You can comment here or at the Dreamwidth crosspost. There are comments over there.
rushthatspeaks: (Default)
2011-08-04 10:41 pm

A Werewolf Problem in Central Russia, Victor Pelevin (365 Books, Day 334)

Read July 29th, in a hallway at Otakon, dressed as a My Little Pony (Twilight Sparkle). There are probably pictures of me reading this somewhere on the internet, as people kept asking to take photos of the costume and then saying I shouldn't look up from my book as reading was very much in character for Twilight.

This is early Pelevin, earlier than either of the novels of his I've read, and it feels like a writer trying to find, not his voice, but his genre. The voice is there all right, ironic, snarky, obscene, catching at pop culture from odd angles but with surprising bitter dignity when the time calls for it. The genre here vacillates between relatively straightforward fantasy such as the title story, which is as straightforward and friendly a story about werewolves in central Russia as you can get (not very: I... think there may be a political point about collective farming in it I am not culturally equipped to get), through outright and rather dull allegory (yes, the protagonist has spent his whole life in a prison, we get it, life is a prison, done now), into wildly subjective first-person hallucination, out-and-out surrealism in the classical sense, and something I can best describe as post-modernist post-Soviet up-yours bricolage.

There are werewolves and they are very neat; there are Soviet towns full of unreasoning bureaucracy, fear, confusion, griminess; there is a men's toilet which the Committee transforms into a palace when the cleaning woman discovers radical solipsism. There is an incident in which a man working on an assembly line catches a nuclear bomb when it would have fallen from the conveyor belt, preventing it from going off, and is told that he will be commended in the paper, except that the bomb will of course be described as a large container of creamed corn and his name is going to be changed to be more mediagenic. There's an entire version of the Soviet Union which turns out to be literally taking place in an anthill. Some of this is more effective and some less.
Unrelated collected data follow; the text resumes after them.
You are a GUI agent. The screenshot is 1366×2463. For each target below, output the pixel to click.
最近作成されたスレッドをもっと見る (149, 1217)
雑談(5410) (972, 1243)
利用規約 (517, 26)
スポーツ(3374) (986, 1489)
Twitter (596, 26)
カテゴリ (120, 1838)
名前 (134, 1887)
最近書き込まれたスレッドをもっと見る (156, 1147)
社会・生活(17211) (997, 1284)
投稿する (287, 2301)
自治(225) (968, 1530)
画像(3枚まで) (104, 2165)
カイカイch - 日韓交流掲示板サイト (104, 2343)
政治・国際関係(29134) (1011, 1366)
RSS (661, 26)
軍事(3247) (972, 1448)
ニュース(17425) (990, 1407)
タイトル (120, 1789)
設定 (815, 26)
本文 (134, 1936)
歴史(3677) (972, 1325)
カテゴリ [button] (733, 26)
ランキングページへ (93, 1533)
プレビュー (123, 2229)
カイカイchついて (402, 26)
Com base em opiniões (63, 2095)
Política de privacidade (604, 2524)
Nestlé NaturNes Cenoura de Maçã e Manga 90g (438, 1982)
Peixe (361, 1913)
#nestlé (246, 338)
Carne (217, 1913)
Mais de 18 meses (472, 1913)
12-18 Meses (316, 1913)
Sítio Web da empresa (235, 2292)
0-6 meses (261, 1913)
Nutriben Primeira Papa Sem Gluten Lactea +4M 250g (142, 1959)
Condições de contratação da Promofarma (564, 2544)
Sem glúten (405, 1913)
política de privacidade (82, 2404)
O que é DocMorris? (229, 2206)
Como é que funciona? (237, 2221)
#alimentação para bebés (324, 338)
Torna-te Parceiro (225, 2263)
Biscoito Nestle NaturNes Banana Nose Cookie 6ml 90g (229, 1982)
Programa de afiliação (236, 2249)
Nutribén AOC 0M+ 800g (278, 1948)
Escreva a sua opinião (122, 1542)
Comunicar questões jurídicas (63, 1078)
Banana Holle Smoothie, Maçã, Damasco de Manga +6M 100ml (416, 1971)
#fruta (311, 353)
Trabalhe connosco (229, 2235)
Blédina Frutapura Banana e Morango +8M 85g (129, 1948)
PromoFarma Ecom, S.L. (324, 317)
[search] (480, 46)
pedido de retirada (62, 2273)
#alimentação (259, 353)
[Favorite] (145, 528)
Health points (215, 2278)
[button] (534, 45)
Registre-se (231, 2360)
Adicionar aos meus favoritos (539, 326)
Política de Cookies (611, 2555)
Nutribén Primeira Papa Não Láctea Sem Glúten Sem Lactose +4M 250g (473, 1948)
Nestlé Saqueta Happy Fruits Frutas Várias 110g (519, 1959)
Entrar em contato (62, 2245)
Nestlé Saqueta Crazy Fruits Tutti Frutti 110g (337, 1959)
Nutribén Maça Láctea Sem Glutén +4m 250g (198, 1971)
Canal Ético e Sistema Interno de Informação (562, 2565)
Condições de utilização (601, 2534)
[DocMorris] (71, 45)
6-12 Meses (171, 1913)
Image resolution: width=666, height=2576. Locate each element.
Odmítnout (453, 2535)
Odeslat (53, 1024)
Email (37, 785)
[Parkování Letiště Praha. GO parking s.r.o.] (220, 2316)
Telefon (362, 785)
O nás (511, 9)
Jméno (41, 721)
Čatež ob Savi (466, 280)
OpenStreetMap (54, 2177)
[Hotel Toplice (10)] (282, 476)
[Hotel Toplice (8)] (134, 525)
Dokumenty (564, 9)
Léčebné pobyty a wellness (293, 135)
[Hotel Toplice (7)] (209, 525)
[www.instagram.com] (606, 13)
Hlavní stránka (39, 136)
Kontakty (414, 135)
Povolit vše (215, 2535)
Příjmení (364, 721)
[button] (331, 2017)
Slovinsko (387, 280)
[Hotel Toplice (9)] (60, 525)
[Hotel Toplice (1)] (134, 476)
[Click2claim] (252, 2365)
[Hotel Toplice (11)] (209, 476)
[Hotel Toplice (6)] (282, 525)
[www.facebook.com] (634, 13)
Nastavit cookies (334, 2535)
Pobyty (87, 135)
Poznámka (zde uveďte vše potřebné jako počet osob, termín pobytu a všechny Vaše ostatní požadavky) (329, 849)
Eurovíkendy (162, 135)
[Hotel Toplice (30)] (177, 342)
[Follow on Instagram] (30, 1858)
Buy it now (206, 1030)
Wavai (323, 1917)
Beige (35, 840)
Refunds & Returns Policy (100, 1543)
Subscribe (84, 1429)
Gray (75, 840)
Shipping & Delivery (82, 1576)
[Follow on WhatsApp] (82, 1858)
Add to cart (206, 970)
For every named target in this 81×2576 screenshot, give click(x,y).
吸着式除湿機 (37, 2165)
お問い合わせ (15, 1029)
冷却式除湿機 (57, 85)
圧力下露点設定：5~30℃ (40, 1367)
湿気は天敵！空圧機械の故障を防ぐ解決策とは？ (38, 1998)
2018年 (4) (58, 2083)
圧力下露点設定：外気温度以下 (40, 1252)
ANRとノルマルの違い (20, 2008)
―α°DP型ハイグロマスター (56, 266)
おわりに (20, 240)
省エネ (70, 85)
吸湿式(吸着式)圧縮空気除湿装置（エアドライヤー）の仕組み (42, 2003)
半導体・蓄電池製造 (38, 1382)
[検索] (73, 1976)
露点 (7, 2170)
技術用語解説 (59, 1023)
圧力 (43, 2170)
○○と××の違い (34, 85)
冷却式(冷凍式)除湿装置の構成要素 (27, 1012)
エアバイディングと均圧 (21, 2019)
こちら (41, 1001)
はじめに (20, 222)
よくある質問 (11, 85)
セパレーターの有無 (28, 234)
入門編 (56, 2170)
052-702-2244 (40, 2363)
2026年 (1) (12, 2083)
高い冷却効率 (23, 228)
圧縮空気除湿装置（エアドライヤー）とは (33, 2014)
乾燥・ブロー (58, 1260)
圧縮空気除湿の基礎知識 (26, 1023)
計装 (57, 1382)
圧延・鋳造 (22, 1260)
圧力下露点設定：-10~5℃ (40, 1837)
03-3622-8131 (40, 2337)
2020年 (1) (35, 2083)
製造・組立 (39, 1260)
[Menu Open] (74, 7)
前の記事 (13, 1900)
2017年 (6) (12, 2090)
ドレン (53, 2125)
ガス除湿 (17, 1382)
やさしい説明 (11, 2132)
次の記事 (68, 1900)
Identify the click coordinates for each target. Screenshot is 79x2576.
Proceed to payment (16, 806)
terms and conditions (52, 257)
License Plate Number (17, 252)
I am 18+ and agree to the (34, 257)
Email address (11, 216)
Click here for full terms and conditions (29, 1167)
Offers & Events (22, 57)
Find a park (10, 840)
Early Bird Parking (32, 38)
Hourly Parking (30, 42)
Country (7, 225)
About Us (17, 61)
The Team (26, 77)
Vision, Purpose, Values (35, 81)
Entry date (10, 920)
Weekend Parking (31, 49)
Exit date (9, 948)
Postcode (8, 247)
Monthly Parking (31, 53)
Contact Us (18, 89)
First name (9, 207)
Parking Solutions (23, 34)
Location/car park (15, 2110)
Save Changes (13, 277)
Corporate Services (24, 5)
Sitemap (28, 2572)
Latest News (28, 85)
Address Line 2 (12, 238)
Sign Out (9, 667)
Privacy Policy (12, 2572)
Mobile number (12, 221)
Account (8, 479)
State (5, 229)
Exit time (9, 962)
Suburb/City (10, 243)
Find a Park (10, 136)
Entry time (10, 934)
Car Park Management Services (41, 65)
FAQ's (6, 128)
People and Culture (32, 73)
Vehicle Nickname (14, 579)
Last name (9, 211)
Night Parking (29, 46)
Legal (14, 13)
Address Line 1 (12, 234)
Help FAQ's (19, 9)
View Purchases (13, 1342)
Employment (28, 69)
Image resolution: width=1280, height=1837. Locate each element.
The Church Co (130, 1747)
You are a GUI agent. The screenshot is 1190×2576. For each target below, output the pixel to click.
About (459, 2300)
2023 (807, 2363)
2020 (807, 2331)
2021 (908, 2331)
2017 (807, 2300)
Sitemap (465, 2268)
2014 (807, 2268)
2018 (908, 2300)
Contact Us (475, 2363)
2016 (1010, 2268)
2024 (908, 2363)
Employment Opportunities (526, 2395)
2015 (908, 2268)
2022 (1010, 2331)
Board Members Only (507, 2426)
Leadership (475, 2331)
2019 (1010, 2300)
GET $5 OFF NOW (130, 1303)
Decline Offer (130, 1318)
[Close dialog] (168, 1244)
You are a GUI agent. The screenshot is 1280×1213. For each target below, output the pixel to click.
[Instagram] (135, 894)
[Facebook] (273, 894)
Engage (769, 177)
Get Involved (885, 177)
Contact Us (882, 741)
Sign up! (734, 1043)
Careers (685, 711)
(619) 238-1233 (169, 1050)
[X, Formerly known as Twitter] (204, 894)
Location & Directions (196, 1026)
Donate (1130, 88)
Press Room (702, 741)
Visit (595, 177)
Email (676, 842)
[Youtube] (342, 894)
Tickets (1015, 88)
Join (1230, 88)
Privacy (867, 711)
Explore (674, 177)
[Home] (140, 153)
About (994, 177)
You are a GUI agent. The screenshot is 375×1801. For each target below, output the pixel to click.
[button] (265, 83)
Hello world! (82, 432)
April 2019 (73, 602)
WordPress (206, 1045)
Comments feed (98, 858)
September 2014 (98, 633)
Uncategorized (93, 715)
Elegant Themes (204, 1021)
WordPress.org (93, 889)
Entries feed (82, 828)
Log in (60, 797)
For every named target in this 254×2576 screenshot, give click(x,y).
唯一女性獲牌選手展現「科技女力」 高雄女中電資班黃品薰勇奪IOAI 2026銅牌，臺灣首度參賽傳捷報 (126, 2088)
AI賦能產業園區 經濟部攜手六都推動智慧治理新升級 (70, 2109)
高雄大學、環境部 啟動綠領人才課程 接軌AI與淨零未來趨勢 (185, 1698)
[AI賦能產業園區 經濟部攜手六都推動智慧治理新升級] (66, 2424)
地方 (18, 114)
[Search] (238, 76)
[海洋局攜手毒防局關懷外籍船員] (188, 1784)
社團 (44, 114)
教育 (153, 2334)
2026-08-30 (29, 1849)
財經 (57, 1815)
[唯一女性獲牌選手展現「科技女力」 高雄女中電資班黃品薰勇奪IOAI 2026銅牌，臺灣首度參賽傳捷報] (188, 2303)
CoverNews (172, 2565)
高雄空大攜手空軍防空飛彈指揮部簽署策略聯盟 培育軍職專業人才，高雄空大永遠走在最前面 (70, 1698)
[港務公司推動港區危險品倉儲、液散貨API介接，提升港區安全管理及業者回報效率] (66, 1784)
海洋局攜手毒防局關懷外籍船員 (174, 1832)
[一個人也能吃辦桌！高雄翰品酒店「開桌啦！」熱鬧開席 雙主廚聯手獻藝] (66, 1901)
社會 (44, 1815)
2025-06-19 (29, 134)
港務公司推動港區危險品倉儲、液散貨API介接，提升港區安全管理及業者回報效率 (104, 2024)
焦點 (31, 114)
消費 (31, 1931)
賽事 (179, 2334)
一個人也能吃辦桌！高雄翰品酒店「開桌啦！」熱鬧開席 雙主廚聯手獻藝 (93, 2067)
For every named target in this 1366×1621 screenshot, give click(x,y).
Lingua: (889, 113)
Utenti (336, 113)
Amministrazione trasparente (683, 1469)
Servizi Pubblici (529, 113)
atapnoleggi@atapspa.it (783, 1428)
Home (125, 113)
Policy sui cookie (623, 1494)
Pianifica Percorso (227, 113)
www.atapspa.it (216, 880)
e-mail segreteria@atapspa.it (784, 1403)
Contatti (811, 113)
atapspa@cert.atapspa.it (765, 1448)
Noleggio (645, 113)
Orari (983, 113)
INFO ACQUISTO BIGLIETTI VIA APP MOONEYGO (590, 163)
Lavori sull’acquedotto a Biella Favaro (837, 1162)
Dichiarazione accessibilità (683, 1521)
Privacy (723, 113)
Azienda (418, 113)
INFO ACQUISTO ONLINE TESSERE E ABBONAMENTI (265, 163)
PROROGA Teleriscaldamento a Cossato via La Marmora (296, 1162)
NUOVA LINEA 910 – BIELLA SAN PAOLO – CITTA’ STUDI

All of it is wildly inventive, never trying the same thing twice, grabbing any technique that goes by and testing to see if any of this is working, mercilessly throwing out any gambit that looks like it doesn't.

And then there's the last story, 'Prince of Gosplan', where it all snaps into place, and this is the genre I've seen Pelevin in before, the fully mature writer confident enough to do whatever the hell he wants. There isn't a word for what he's doing here. It's not surrealism, quite, it's not allegory, quite, it's definitely not magical realism; but it pays no attention to the structures and tropes of fantasy as one sees them elsewhere.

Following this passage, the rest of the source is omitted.